Una publicación reciente en la página de Facebook Tenerifeando muestra el visible deterioro del conocido como Castillete de Guayonje, situado en la costa norte de Tenerife, cerca de la desembocadura del Barranco de Guayonje, en el municipio de Tacoronte. En las imágenes difundidas, puede apreciarse gran parte de la estructura derrumbada, con restos esparcidos entre escombros.
Este inmueble, también denominado Castillo de Guayonje, forma parte de la Finca Domínguez, que en su día fue propiedad de la familia del pintor surrealista Óscar Domínguez. Concebida originalmente para el cultivo de plataneras, la finca albergaba esta residencia vacacional, convertida con los años en una de las estampas más singulares del litoral tacorontero.

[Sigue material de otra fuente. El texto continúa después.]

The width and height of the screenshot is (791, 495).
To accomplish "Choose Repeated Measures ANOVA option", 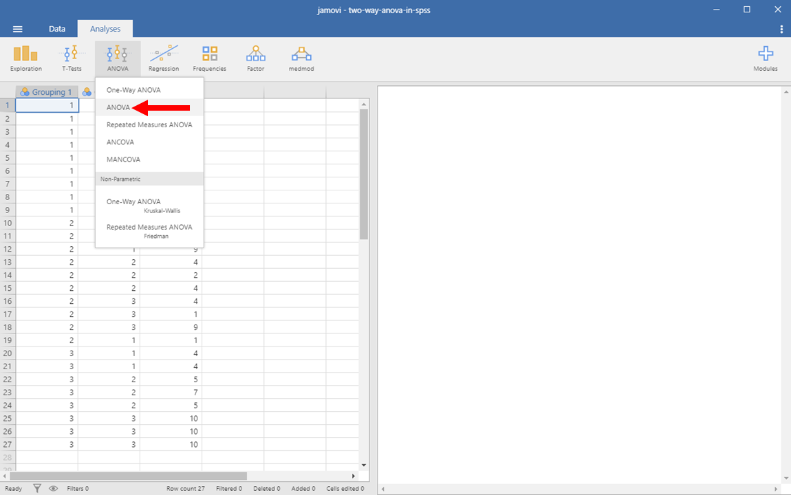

A pesar de su valor simbólico y su conexión con la historia reciente del municipio, el castillete no está incluido en ningún instrumento de protección en materia de patrimonio cultural. Ya en julio de 2024, Diario de Avisos había informado de su estado de abandono, señalando que la torre central parecía resistir el paso del tiempo, mientras que la parte más expuesta al acantilado presentaba daños estructurales significativos.
El inmueble puede contemplarse desde el paseo marítimo de Mesa del Mar. Para ello, es necesario atravesar el túnel que lleva a la playa de La Arena y continuar a pie hasta el antiguo camping, desde donde se divisa su ubicación sobre el acantilado.
La figura de Óscar Domínguez está íntimamente ligada a este enclave. El artista se integró en el grupo surrealista de París en 1934, aunque su conexión con lo onírico y lo fantástico ya se manifestaba antes en composiciones marcadas por el paisaje insular. Elementos como la arena negra, los dragos, la lluvia horizontal o los mares de nubes se reflejan en su obra con una estética vinculada a las geografías atlánticas, frecuentemente evocadas en su pintura.